ITs were prepared by conjugating protein G-purified mAbs to the deglycosylated ricin A chain (RAC) via the heterobifunctional cross-linking reagent SPDP (Pierce, Rockford, IL) as we have previously described (8, 10). Clinical grade deglycosylated RAC was obtained from Dr. E. Vitetta (University of Texas Southwestern Medical Center, Dallas, TX). CD4-PE40 was the gift of Upjohn Laboratories (Kalamazoo, MI). Tetrameric CD4-human Ig fusion protein (CD4-IgG2) (PRO 542), a tetrameric CD4-Ig fusion protein currently in clinical trials as an anti-HIV therapeutic (19, 20, 21), was obtained from Progenics Pharmaceuticals (Tarrytown, NY). mAb 924 is a murine IgG1 Ab directed against the V3 loop of HIV gp120 and has greatest reactivity with strains of HIV derived from the IIIB isolate (8, 9). mAbs 41.1 (9, 12) and 7B2 are human IgG1 directed against the immunodominant region of gp41 (aa 598–604).

Cell lines

H9, a CD4⁺ human lymphoma, was obtained from Dr. M. Reitz (Institute of Human Virology, Baltimore, MD) (22). H9/NL4-3 cells are persistently infected with the NL4-3 molecular clone of HIV (23) and maintain a productive infection in virtually 100% of tissue culture cells (24). PM1 is a human CD4⁺/CCR5⁺/CXCR4⁺ lymphoma (25) that is permissive for infection with both R5 and X4 clinical isolates of HIV. PM1 cells persistently infected with clinical isolate (26) 208-K8 (an R5 isolate) were maintained in culture with weekly additions of uninfected PM1 cells. H1-J.C53 cells are HeLa cells that have been transduced with the genes that encode human CD4 and CCR5 and express both of these markers as well as CXCR4 at extremely high levels (27). These cells are permissive for infection with both R5 and X4 clinical isolates of HIV.

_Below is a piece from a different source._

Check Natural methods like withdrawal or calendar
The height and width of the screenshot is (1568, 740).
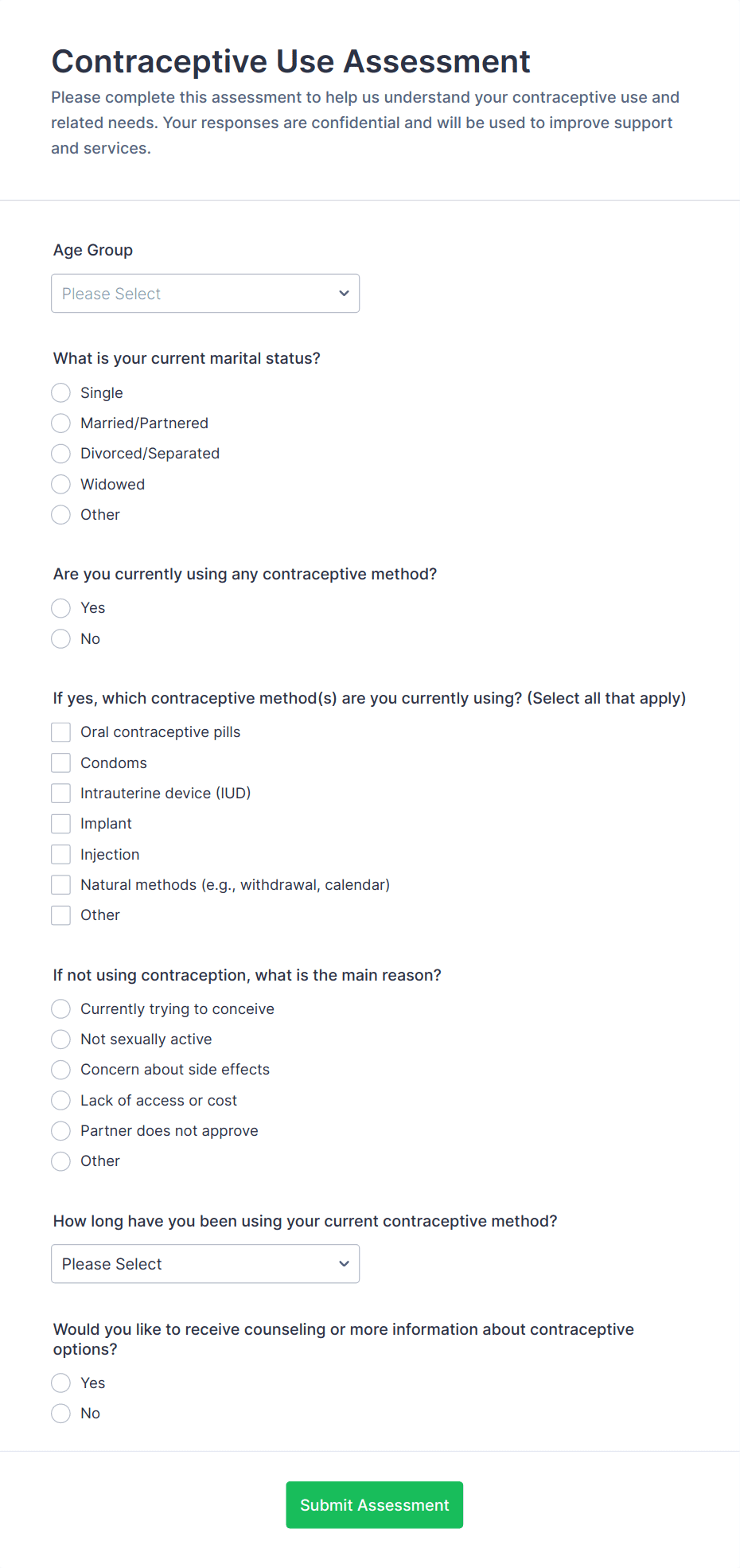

Focal infectivity assay (FIA)

The FIA is an extremely sensitive and quantitative assay for quantifying HIV-infected cells, termed infectious centers (ICs). The assay is capable of detecting ICs at frequencies as low as 10^-6. The use and experimental details of the FIA are described elsewhere (9, 10, 28). Briefly, graded numbers of cells were plated on a monolayer of H1-J.C53 cells and washed off after 1 day. Two days later, the monolayers were fixed and permeabilized with ethanol and immunoperoxidase stained for HIV foci, using HIV-immune globulin (obtained from the AIDS Research and Reference Reagent Program, Rockville, MD) (29), followed by HRP-conjugated antihuman Ig (Zymed Laboratories, South San Francisco, CA) and the colorimetric substrate aminoethyl carbazole.

P24 Ag capture ELISA

We used an Ag capture ELISA for the measurement of plasma concentrations of the HIV core Ag, p24. The sensitivity of this assay is 5 pg/ml, and experimental details are provided elsewhere (28). Wells were coated with the capture anti-p24 mAb, 183-H12-5C. A 1/10 dilution of mouse plasma treated with 0.1% Triton X-100 (Sigma-Aldrich, St. Louis, MO) was then added and incubated overnight at 4°C. Following washing, the plates were incubated with biotin-conjugated HIV immune globulin as the detecting Ab and then with Amdex-streptavidin HRP (Amersham Pharmacia Biotech, Piscataway, NJ). The signal was obtained with tetramethyl benzidine (Sigma-Aldrich).

Cytotoxicity assay of IT efficacy

The ability of ITs to kill HIV-infected cells in vitro was tested using a modification of our previously described cytotoxicity assay (8, 10). H9/NL4-3 cells or uninfected H9 cells, as a control, were incubated in the presence of ITs. Viability was measured at 72 h using the MTT dye reduction assay. HIV immune globulin and macaque sera used in blocking experiments were obtained from the AIDS Research and Reference Reagent Program and S.-L. Hu (University of Washington, Seattle, WA), respectively.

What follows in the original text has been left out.